[Data records Boundary: Start]

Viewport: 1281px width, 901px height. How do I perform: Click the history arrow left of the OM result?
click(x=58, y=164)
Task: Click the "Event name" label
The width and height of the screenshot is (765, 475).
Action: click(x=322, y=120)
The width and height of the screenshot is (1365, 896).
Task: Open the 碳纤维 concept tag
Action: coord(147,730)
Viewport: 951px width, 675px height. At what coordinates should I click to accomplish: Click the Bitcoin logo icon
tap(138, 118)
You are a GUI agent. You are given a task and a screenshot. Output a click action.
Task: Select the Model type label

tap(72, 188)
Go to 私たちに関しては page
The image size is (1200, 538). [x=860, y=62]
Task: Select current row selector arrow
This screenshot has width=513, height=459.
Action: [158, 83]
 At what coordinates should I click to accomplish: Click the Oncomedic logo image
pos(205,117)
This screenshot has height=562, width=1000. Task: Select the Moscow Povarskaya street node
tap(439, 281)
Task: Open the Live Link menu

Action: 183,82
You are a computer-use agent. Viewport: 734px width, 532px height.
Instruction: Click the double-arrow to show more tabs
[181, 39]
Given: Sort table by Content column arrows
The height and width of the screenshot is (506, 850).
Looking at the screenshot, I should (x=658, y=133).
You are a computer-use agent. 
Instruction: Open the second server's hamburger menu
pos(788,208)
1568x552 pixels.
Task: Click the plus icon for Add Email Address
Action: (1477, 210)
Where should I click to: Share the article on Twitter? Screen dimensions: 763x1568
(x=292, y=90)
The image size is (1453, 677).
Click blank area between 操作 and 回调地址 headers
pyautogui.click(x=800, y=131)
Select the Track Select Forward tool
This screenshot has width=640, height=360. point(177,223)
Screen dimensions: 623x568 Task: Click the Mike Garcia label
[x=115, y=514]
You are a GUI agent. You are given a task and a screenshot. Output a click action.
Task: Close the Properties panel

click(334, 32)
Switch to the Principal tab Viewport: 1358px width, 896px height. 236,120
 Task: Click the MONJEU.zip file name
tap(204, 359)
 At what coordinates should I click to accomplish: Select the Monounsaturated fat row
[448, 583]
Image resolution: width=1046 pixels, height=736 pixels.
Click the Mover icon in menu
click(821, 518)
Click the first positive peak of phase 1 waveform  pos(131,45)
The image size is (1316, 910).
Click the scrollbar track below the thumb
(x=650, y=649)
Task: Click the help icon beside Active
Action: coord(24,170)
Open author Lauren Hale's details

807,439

[Data records Boundary: End]

● **Aim of the exercise**:
Go through the data above line by line, count those that contain the string "agent", and reply with the count only.

● **Solution for this exercise**:
4